■ **GIVEN REQUEST**
Extract the passage of the Amazon S3 guide between "This guide shows" and "pinot-avro , pinot-kafka-2.0...", inclusive, copying it without any changes.

■ **SOURCE PASSAGE**
--- Begin ---

Amazon S3

This guide shows you how to import data from files stored in Amazon S3.

Enable the Amazon S3 file system backend by including the pinot-s3 plugin. In the controller or server configuration, add the config:

-Dplugins.dir=/opt/pinot/plugins -Dplugins.include=pinot-s3

By default Pinot loads all the plugins, so you can just drop this plugin there. Also, if you specify -Dplugins.include, you need to put all the plugins you want to use, e.g. pinot-json, pinot-avro , pinot-kafka-2.0...

You can configure the S3 file system using the following options:

Each of these properties should be prefixed by pinot.[node].storage.factory.s3. where node is either controller or server depending on the config

e.g.

--- End ---

■ **DATA SEGMENT**

--- Begin ---

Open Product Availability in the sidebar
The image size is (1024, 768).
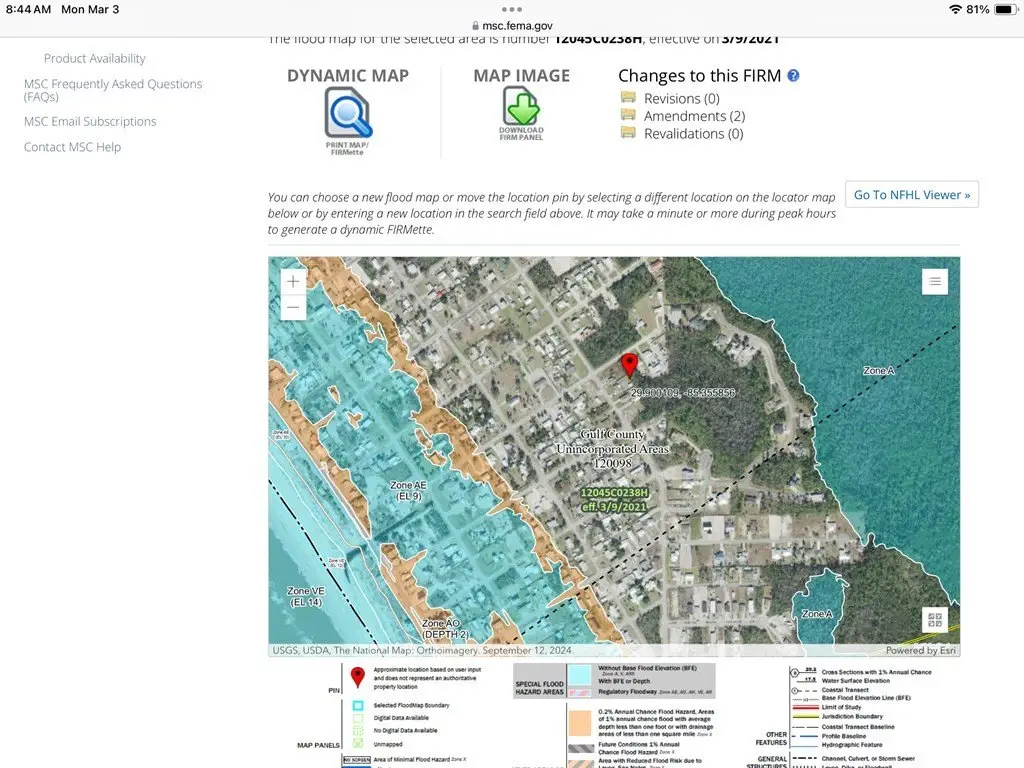[94, 58]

--- End ---

■ **THE RESPONSE**
This guide shows you how to import data from files stored in Amazon S3.

Enable the Amazon S3 file system backend by including the pinot-s3 plugin. In the controller or server configuration, add the config:

-Dplugins.dir=/opt/pinot/plugins -Dplugins.include=pinot-s3

By default Pinot loads all the plugins, so you can just drop this plugin there. Also, if you specify -Dplugins.include, you need to put all the plugins you want to use, e.g. pinot-json, pinot-avro , pinot-kafka-2.0...